Collected data entries

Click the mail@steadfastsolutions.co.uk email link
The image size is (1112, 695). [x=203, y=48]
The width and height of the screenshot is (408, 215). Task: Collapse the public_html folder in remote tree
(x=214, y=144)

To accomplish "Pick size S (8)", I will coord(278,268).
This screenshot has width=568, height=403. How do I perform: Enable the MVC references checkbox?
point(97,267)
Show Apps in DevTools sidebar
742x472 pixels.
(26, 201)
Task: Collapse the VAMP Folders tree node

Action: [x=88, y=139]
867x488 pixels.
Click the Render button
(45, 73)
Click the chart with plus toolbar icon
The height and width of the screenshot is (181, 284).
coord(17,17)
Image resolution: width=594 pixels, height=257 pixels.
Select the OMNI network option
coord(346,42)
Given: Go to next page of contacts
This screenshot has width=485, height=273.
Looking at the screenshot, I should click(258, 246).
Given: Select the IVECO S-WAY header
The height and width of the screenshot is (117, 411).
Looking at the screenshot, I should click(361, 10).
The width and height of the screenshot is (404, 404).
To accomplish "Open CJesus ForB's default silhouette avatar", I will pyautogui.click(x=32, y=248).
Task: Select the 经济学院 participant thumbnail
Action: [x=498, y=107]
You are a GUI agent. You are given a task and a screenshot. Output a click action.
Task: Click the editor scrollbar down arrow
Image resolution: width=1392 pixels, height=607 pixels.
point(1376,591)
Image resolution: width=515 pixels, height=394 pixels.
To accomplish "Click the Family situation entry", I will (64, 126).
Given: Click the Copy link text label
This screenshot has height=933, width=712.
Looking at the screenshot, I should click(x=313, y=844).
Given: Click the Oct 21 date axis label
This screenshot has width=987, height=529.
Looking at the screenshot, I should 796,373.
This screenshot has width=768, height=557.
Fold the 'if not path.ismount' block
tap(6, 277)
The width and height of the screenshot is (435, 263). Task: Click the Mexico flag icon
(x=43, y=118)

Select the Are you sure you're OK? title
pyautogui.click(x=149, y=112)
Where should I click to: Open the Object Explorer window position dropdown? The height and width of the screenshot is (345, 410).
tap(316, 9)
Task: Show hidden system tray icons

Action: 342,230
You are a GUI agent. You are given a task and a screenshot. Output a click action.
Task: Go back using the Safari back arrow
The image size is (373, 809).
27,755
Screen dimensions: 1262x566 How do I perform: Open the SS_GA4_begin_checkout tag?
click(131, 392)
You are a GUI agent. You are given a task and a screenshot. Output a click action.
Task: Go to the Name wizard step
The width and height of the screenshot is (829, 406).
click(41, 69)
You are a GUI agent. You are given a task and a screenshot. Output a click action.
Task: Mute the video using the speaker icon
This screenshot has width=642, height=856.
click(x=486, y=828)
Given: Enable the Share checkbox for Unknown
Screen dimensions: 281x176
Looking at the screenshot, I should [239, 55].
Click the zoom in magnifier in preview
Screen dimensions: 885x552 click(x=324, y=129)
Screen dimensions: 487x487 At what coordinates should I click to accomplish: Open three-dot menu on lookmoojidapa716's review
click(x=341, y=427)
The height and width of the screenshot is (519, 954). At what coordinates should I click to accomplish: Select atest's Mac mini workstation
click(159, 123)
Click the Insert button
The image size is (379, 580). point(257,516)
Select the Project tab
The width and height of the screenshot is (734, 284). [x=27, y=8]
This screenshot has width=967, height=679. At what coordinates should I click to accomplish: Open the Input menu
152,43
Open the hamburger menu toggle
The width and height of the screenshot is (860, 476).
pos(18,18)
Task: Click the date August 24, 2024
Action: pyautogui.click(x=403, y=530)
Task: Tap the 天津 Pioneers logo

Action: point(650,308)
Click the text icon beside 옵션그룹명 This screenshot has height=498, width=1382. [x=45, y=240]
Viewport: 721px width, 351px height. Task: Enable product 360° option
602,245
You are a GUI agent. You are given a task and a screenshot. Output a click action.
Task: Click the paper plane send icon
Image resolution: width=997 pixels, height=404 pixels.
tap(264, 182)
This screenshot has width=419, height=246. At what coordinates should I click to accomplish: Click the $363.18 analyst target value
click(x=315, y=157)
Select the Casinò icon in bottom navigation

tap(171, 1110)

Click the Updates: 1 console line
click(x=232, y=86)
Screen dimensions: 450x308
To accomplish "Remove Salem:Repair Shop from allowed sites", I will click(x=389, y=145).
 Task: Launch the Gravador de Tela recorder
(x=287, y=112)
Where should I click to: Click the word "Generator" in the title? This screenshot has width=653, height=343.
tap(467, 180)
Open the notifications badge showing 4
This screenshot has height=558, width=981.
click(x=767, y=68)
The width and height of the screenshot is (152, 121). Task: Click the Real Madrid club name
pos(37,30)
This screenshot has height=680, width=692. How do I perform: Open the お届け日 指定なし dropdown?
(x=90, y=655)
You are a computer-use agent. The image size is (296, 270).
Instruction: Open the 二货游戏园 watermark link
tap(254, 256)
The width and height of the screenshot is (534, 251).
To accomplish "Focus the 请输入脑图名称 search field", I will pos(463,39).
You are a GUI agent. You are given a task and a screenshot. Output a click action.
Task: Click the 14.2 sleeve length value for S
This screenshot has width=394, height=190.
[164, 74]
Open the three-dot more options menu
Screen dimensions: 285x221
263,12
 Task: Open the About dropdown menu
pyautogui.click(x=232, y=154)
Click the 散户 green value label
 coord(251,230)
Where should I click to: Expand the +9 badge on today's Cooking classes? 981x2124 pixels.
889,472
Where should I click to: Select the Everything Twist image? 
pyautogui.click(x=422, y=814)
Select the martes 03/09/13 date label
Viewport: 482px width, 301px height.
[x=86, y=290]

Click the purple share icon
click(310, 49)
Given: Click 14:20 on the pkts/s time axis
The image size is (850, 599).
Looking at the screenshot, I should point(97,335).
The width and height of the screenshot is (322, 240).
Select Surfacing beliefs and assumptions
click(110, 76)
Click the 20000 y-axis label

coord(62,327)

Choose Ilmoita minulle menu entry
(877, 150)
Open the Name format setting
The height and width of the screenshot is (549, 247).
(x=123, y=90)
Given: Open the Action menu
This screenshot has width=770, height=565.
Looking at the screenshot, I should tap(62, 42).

### Problem requirements
Copy the records above exactly, leaving nothing out.

### Written answer
Click the mail@steadfastsolutions.co.uk email link
The image size is (1112, 695). [x=203, y=48]
The width and height of the screenshot is (408, 215). Task: Collapse the public_html folder in remote tree
(x=214, y=144)

To accomplish "Pick size S (8)", I will coord(278,268).
This screenshot has width=568, height=403. How do I perform: Enable the MVC references checkbox?
point(97,267)
Show Apps in DevTools sidebar
742x472 pixels.
(26, 201)
Task: Collapse the VAMP Folders tree node

Action: [x=88, y=139]
867x488 pixels.
Click the Render button
(45, 73)
Click the chart with plus toolbar icon
The height and width of the screenshot is (181, 284).
coord(17,17)
Image resolution: width=594 pixels, height=257 pixels.
Select the OMNI network option
coord(346,42)
Given: Go to next page of contacts
This screenshot has width=485, height=273.
Looking at the screenshot, I should click(258, 246).
Given: Select the IVECO S-WAY header
The height and width of the screenshot is (117, 411).
Looking at the screenshot, I should click(361, 10).
The width and height of the screenshot is (404, 404).
To accomplish "Open CJesus ForB's default silhouette avatar", I will pyautogui.click(x=32, y=248).
Task: Select the 经济学院 participant thumbnail
Action: [x=498, y=107]
You are a GUI agent. You are given a task and a screenshot. Output a click action.
Task: Click the editor scrollbar down arrow
Image resolution: width=1392 pixels, height=607 pixels.
point(1376,591)
Image resolution: width=515 pixels, height=394 pixels.
To accomplish "Click the Family situation entry", I will (64, 126).
Given: Click the Copy link text label
This screenshot has height=933, width=712.
Looking at the screenshot, I should click(x=313, y=844).
Given: Click the Oct 21 date axis label
This screenshot has width=987, height=529.
Looking at the screenshot, I should 796,373.
This screenshot has width=768, height=557.
Fold the 'if not path.ismount' block
tap(6, 277)
The width and height of the screenshot is (435, 263). Task: Click the Mexico flag icon
(x=43, y=118)

Select the Are you sure you're OK? title
pyautogui.click(x=149, y=112)
Where should I click to: Open the Object Explorer window position dropdown? The height and width of the screenshot is (345, 410).
tap(316, 9)
Task: Show hidden system tray icons

Action: 342,230
You are a GUI agent. You are given a task and a screenshot. Output a click action.
Task: Go back using the Safari back arrow
The image size is (373, 809).
27,755
Screen dimensions: 1262x566 How do I perform: Open the SS_GA4_begin_checkout tag?
click(131, 392)
You are a GUI agent. You are given a task and a screenshot. Output a click action.
Task: Go to the Name wizard step
The width and height of the screenshot is (829, 406).
click(41, 69)
You are a GUI agent. You are given a task and a screenshot. Output a click action.
Task: Mute the video using the speaker icon
This screenshot has width=642, height=856.
click(x=486, y=828)
Given: Enable the Share checkbox for Unknown
Screen dimensions: 281x176
Looking at the screenshot, I should [239, 55].
Click the zoom in magnifier in preview
Screen dimensions: 885x552 click(x=324, y=129)
Screen dimensions: 487x487 At what coordinates should I click to accomplish: Open three-dot menu on lookmoojidapa716's review
click(x=341, y=427)
The height and width of the screenshot is (519, 954). At what coordinates should I click to accomplish: Select atest's Mac mini workstation
click(159, 123)
Click the Insert button
The image size is (379, 580). point(257,516)
Select the Project tab
The width and height of the screenshot is (734, 284). [x=27, y=8]
This screenshot has width=967, height=679. At what coordinates should I click to accomplish: Open the Input menu
152,43
Open the hamburger menu toggle
The width and height of the screenshot is (860, 476).
pos(18,18)
Task: Click the date August 24, 2024
Action: pyautogui.click(x=403, y=530)
Task: Tap the 天津 Pioneers logo

Action: point(650,308)
Click the text icon beside 옵션그룹명 This screenshot has height=498, width=1382. [x=45, y=240]
Viewport: 721px width, 351px height. Task: Enable product 360° option
602,245
You are a GUI agent. You are given a task and a screenshot. Output a click action.
Task: Click the paper plane send icon
Image resolution: width=997 pixels, height=404 pixels.
tap(264, 182)
This screenshot has width=419, height=246. At what coordinates should I click to accomplish: Click the $363.18 analyst target value
click(x=315, y=157)
Select the Casinò icon in bottom navigation

tap(171, 1110)

Click the Updates: 1 console line
click(x=232, y=86)
Screen dimensions: 450x308
To accomplish "Remove Salem:Repair Shop from allowed sites", I will click(x=389, y=145).
 Task: Launch the Gravador de Tela recorder
(x=287, y=112)
Where should I click to: Click the word "Generator" in the title? This screenshot has width=653, height=343.
tap(467, 180)
Open the notifications badge showing 4
This screenshot has height=558, width=981.
click(x=767, y=68)
The width and height of the screenshot is (152, 121). Task: Click the Real Madrid club name
pos(37,30)
This screenshot has height=680, width=692. How do I perform: Open the お届け日 指定なし dropdown?
(x=90, y=655)
You are a computer-use agent. The image size is (296, 270).
Instruction: Open the 二货游戏园 watermark link
tap(254, 256)
The width and height of the screenshot is (534, 251).
To accomplish "Focus the 请输入脑图名称 search field", I will pos(463,39).
You are a GUI agent. You are given a task and a screenshot. Output a click action.
Task: Click the 14.2 sleeve length value for S
This screenshot has width=394, height=190.
[164, 74]
Open the three-dot more options menu
Screen dimensions: 285x221
263,12
 Task: Open the About dropdown menu
pyautogui.click(x=232, y=154)
Click the 散户 green value label
 coord(251,230)
Where should I click to: Expand the +9 badge on today's Cooking classes? 981x2124 pixels.
889,472
Where should I click to: Select the Everything Twist image? 
pyautogui.click(x=422, y=814)
Select the martes 03/09/13 date label
Viewport: 482px width, 301px height.
[x=86, y=290]

Click the purple share icon
click(310, 49)
Given: Click 14:20 on the pkts/s time axis
The image size is (850, 599).
Looking at the screenshot, I should point(97,335).
The width and height of the screenshot is (322, 240).
Select Surfacing beliefs and assumptions
click(110, 76)
Click the 20000 y-axis label

coord(62,327)

Choose Ilmoita minulle menu entry
(877, 150)
Open the Name format setting
The height and width of the screenshot is (549, 247).
(x=123, y=90)
Given: Open the Action menu
This screenshot has width=770, height=565.
Looking at the screenshot, I should tap(62, 42).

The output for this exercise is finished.